To be fair i thought it was for nattys as well

Deads 190

Bench 140

Squat 180


----------



## Natty.Solider (May 4, 2012)

Natty

(These are all lifts for reps, I dont do 1rms lol)

150kg squat

42.5kg dumbell shoulder press

100kg incline bench (35kg dumbell fly incline)

I cant flat bench for health reasons so cant tell you my flat bench Im afraid, but I do 3 plates and two 5's on hammer flat bench (130kg and what ever the arms weigh)


----------



## Robbie (Dec 31, 2007)

C.Hill said:


> LOL at your post.

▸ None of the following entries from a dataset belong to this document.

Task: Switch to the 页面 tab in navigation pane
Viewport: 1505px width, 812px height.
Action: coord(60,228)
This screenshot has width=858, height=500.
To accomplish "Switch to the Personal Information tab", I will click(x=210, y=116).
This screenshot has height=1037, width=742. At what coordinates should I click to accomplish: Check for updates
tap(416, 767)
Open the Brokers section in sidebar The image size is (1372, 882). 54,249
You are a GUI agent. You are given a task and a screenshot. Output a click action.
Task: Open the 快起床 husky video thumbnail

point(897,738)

Read the op carefully,


Oh yeah!

78kg weight

5'10

140 x 8 deadlift

127.5 x 8 squat

100 x 20 squat

75 x 10 decline press

Doing wendler 531 so hopefully should see these going up...


----------



## simonthepieman (Jun 11, 2012)

Robbie said:


> Oh yeah!
> 
> 78kg weight
> 
> ...


solid routine, it put 30KG on my deadlift whilst cutting


----------



## 999 (Apr 19, 2012)

Training for 7 months now, started at 40kg bench, all nat. weight 90kg, 6ft

bench 120, dl 180, squat 130 (1rm's)


----------



## Ukmeathead (Dec 4, 2010)

These stats are from my last cycle was 14stone:

Deadlift 200kg 2reps

Squats 130kg (well bad at squats)

Bench 130kg 3reps (was end of my tren cycle felt like a god ha)

Now my stats 13stone 2 (Not on cycle)

Deadlifts 185kg 4reps done with out belt or straps

Squats 110kg 1 rep And that wasn't ass to the grass lol

Bench 110kg 2reps with spotter

Dumbbell bench press 44kg 6reps with spotter

Feel really weak lately


----------



## DutchTony (Sep 25, 2011)

Bench Press 400kg

Squat 700kg

Dead Lift 20kg

Feel i really need to improve my bench press :lol:


----------



## harryalmighty (Nov 13, 2011)

scotty64 said:


> Since I've come off a cut recently and am now eating like a maniac my strength is increasing session after session!!
> 
> I work out alone so dont want to go too heavy but after only 6 months back training after a 9 year break I'm now managing to Db press 36.5kgs each hand for 4x8 working sets (failed on 5 on last set today), incline and decline db press 28kg's for 4x8 and flys 20kgs 4x8.
> 
> ...


more or less the same as you bud

age: 19, weight 70kg height 5'10

natty

squat: 3x5 up to 115 ATG

db press: 45k last set on 5x5

bench: 97.5K (stopped using barbells for a while atm tho due to my shoulder playing up)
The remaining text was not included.